-- Material shown --

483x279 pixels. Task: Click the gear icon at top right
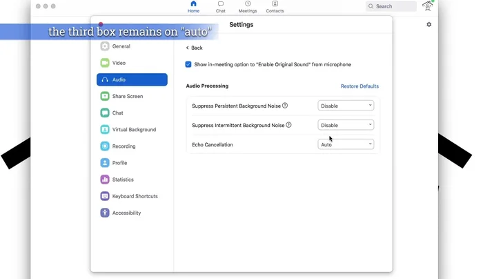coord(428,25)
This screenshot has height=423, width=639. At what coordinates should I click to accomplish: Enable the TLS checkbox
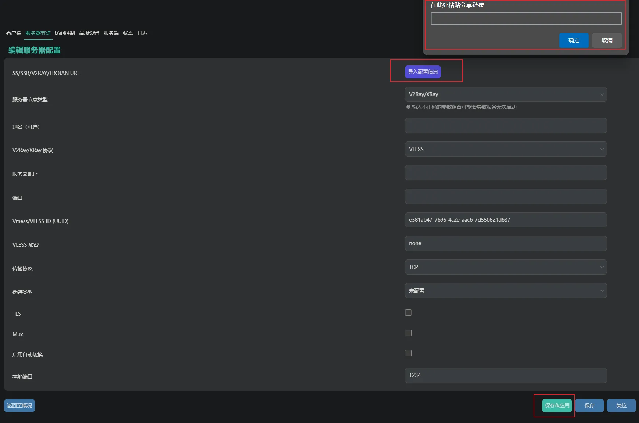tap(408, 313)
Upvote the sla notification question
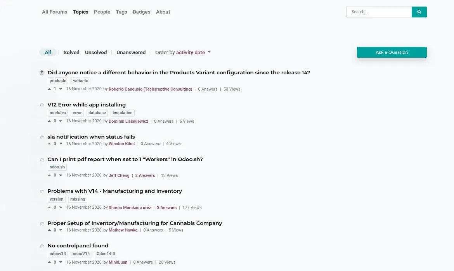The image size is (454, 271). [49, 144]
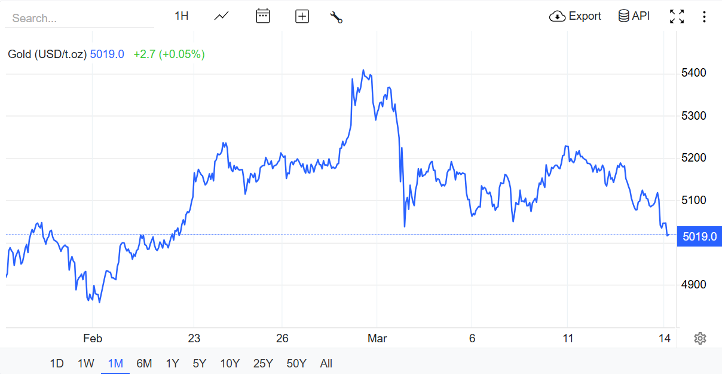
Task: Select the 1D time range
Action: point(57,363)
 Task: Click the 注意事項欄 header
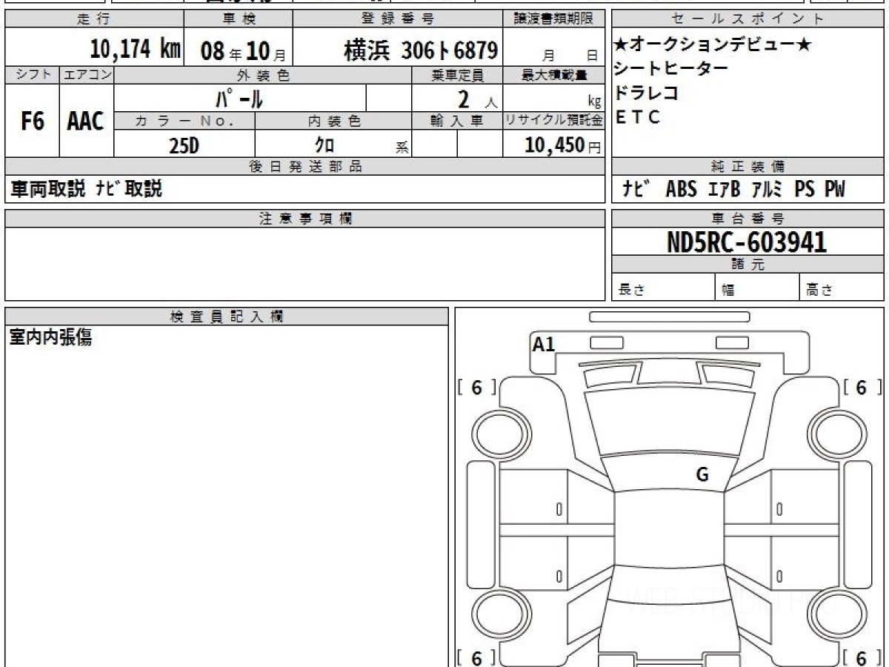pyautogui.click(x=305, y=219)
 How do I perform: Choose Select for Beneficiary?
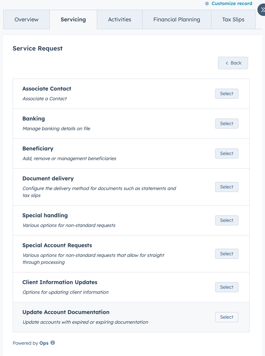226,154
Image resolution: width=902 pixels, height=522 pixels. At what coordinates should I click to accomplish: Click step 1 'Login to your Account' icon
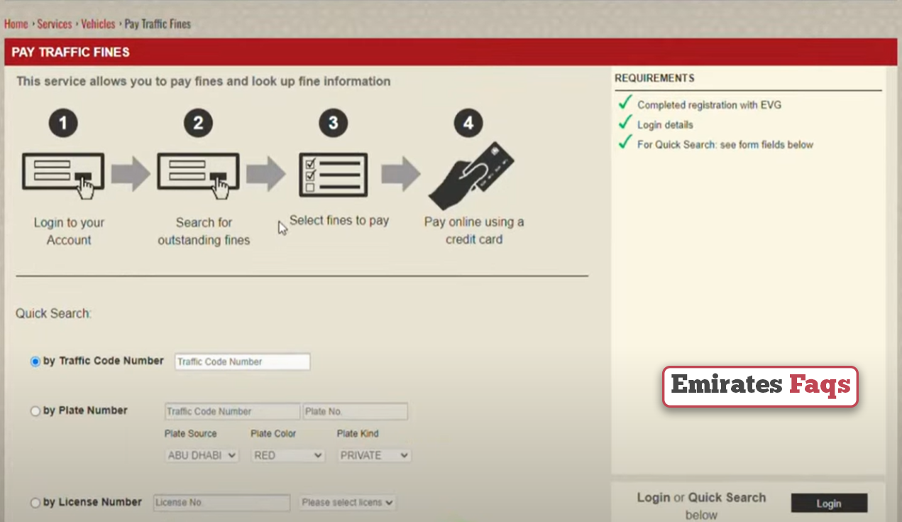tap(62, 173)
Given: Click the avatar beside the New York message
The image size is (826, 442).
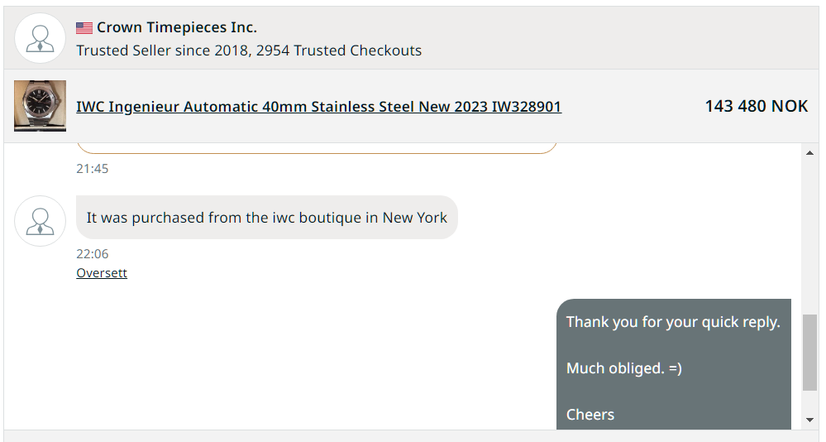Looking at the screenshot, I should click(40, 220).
--
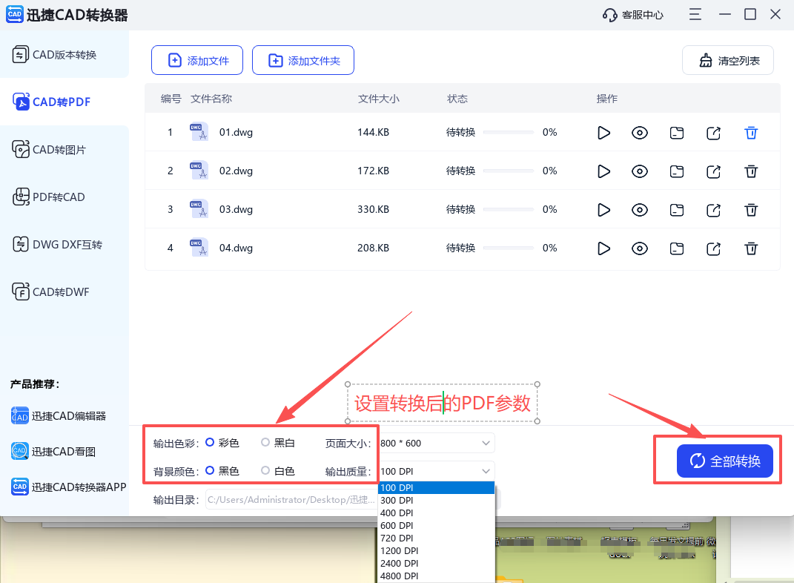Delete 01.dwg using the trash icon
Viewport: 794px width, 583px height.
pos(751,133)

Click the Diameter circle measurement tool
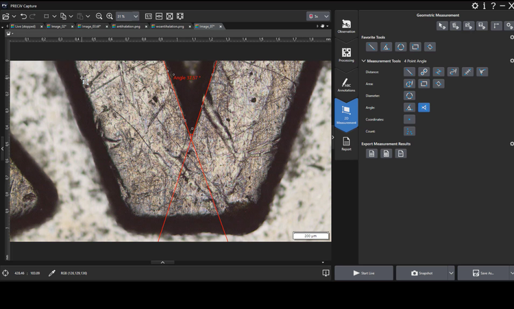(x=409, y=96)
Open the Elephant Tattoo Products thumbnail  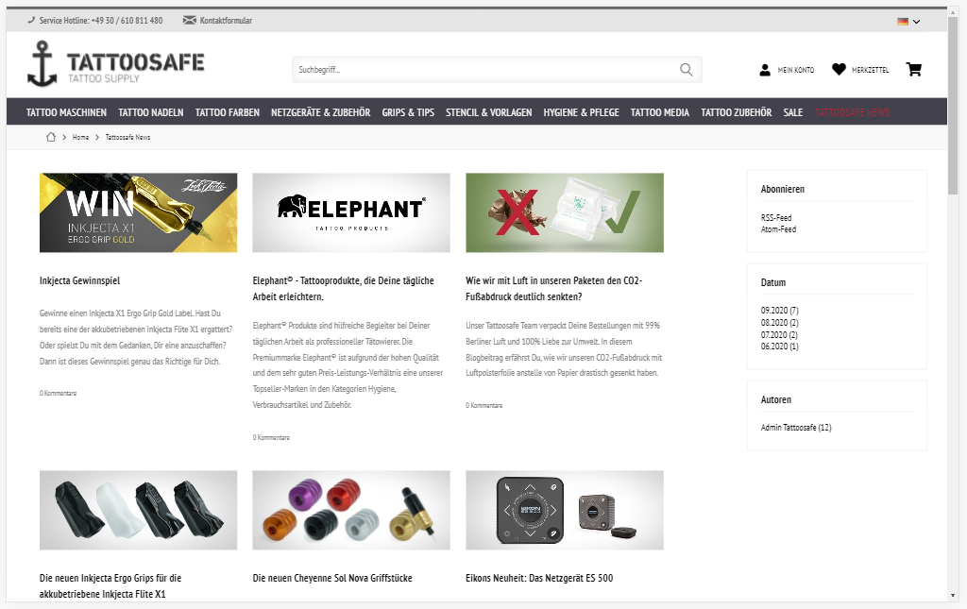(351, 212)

-- Work task --
Reproduce the listing above from the line that holds "483x279 pixels. Task: Click" through the line that holds "Given: Click the", both included, with the pictures left out.

-- Result --
483x279 pixels. Task: Click the gear icon at top right
coord(428,25)
This screenshot has height=423, width=639. At what coordinates should I click to accomplish: Enable the TLS checkbox
tap(408, 313)
Upvote the sla notification question
The image size is (454, 271). [49, 144]
Task: Select the 1D time range
Action: point(57,363)
 Task: Click the 注意事項欄 header
pyautogui.click(x=305, y=219)
 How do I perform: Choose Select for Beneficiary?
226,154
Image resolution: width=902 pixels, height=522 pixels. At what coordinates should I click to accomplish: Click step 1 'Login to your Account' icon
tap(62, 173)
Given: Click the avatar beside the New York message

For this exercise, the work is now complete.